Sen. Tom Cotton (R-AR) said on Thursday’s edition of SiriusXM’s Breitbart News Daily with host Alex Marlow that the Journalism Competition and Preservation Act (JCPA) would create a “cartel” between Big Tech and left-wing news media to facilitate digital censorship of Breitbart News and “other conservative outlets.”
Cotton said the JCPA, if enacted as law, would form a “cartel” between technology and media companies leading to “an avenue for censorship” of Breitbart News.
“Cartel is a good description of it,” Cotton stated, because the JCPA would provide “an explicit exception to the anti-trust rules against cartels between competitors in an industry. The bill recognizes that there’s a genuine problem of Big Tech companies taking advantage of publishers, especially so many of the smaller newspapers, television stations, [and] radio stations that we have in a state like Arkansas.”
He remarked, “But I don’t think this bill is the solution to it, authorizing a lot of outlets to join together in a kind of cartel to negotiate with these tech companies. One of my biggest concerns is [use of the] cartel’s organizations as an avenue for censorship.”
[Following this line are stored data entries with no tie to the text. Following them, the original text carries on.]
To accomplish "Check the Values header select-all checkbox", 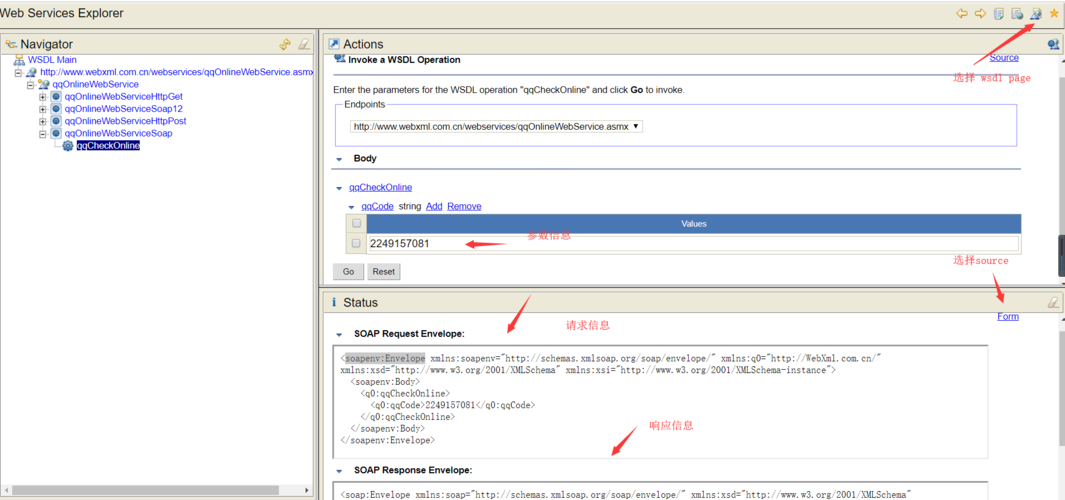I will (x=356, y=224).
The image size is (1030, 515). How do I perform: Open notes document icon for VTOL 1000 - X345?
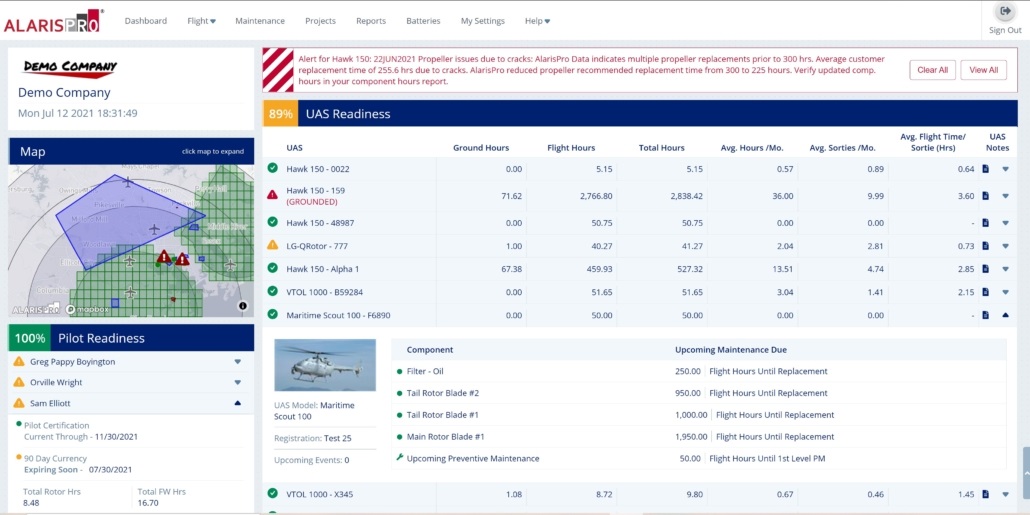985,494
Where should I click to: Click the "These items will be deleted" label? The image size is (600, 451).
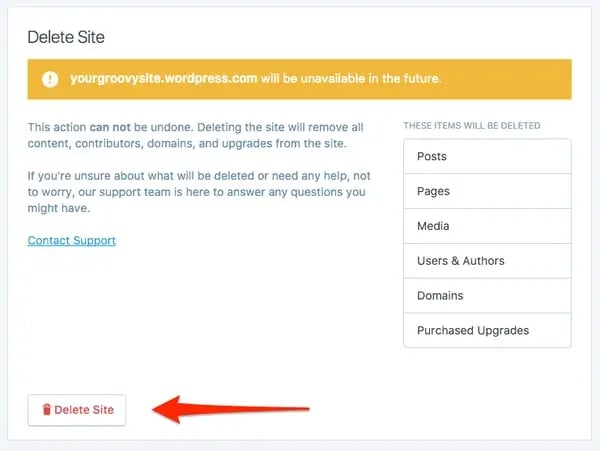click(471, 126)
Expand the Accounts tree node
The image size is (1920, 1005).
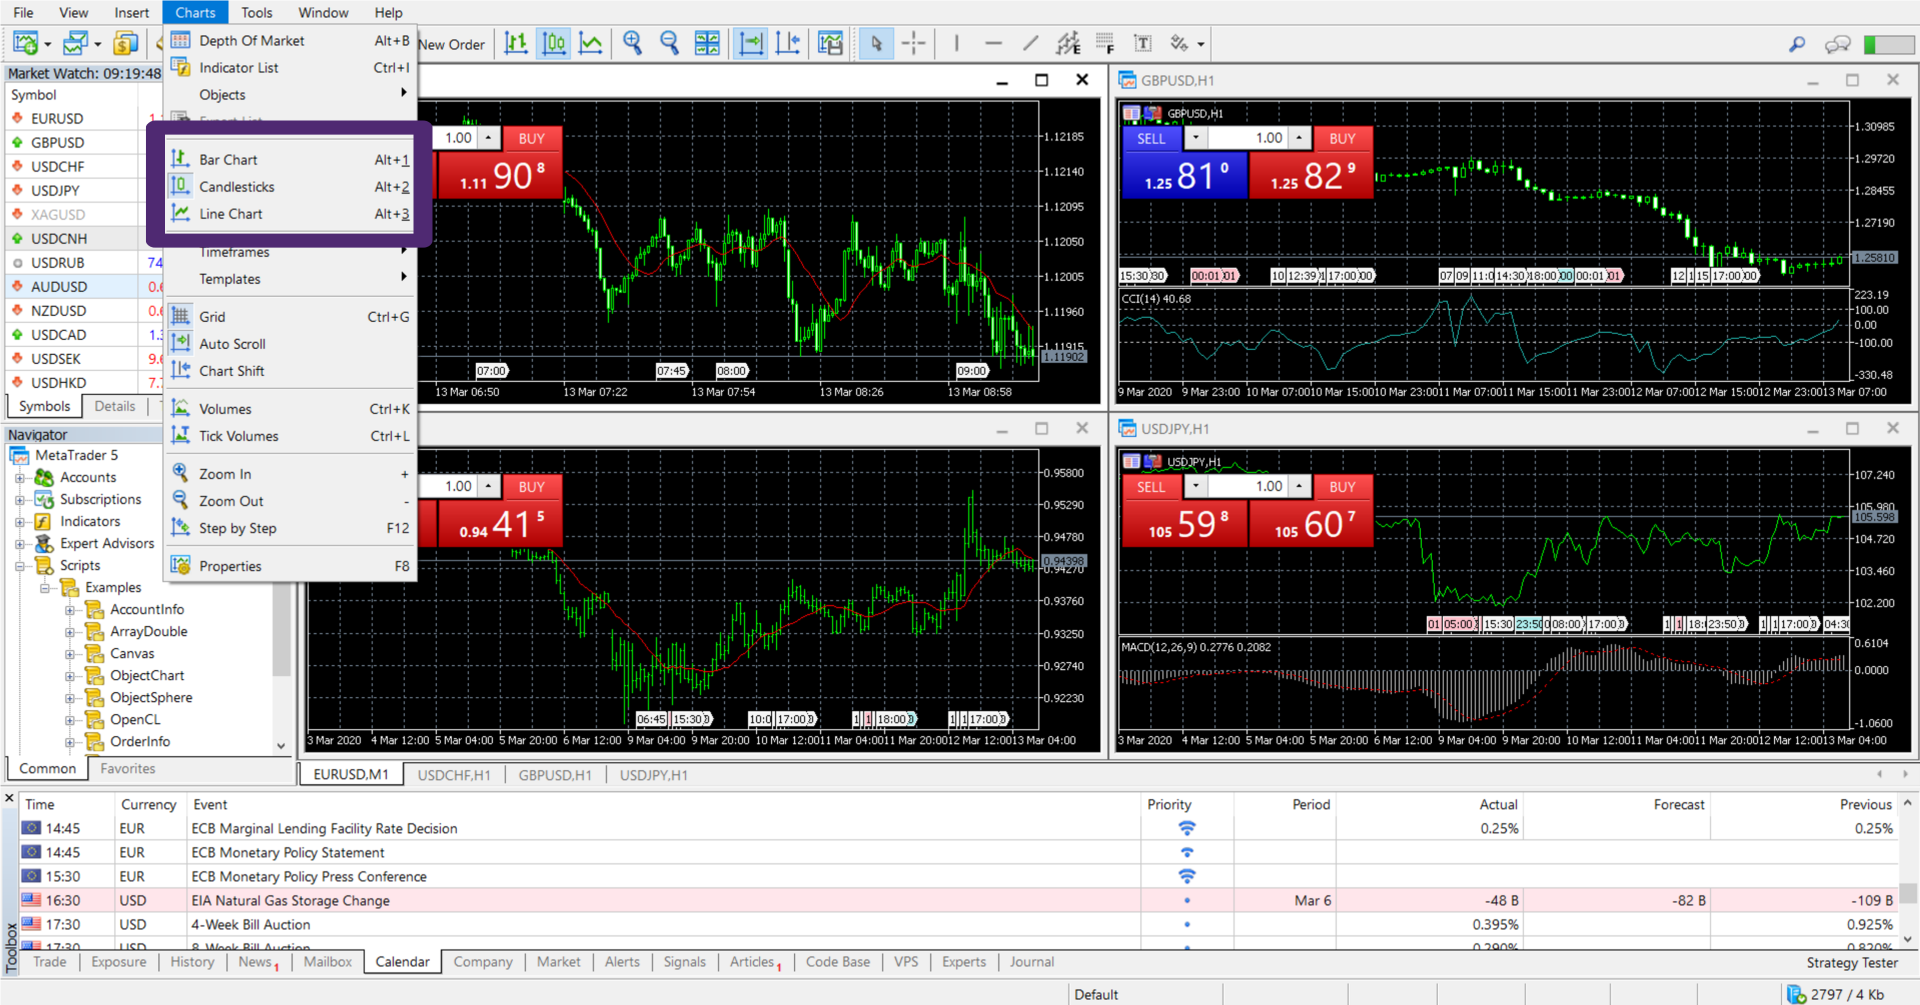pos(19,478)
“Breitbart has seen this,” Cotton said. “Your content is also abused by Big Tech. My understanding is you’ve been refused participation in this kind of organization, and in fact the bill’s advocates are pitching it to Democrats in Congress as we speak as a way to combat misinformation.”
Marlow emphasized the nebulous and subjective parameters of the word “misinformation,” which the JCPA’s proponents claim is a target of the bill.
Cotton asked, “Well, guess what they think misinformation is? Do they think it’s the lies that Big Tech told about Hunter Biden’s laptop in the weeks before the election in 2020? No, they think it’s basically anything that gets published on Breitbart or other conservative outlets.
“But I do think that’s probably what a lot of senators are hearing from, are their small newspapers across their states.”
Cotton rejected characterizations of the JCPA as a boon for “small” news media outlets. He said, “It would empower anything but small companies, like companies that are reporting on genuine local news — crime, courthouse, school boards, and local sports. It would empower the Big Tech companies and these left-wing outfits that are really just designed to push ideological goals, not to promote news gathering in our communities across the state of Arkansas.”
He emphasized, “I don’t think that creating this kind of cartel — that will then be used against ideological opponents of the progressive left in America — is the right way to go.”
Cotton concluded by predicting the JCPA’s defeat in the Senate.
“I think it’s probably dead on the Senate floor,” he assessed, “but it won’t be getting to the ten Republicans — at least — that it needs to get the sixty-vote threshold on the Senate floor. So I feel pretty good about where we’re at today, but we’re gonna be vigilant.”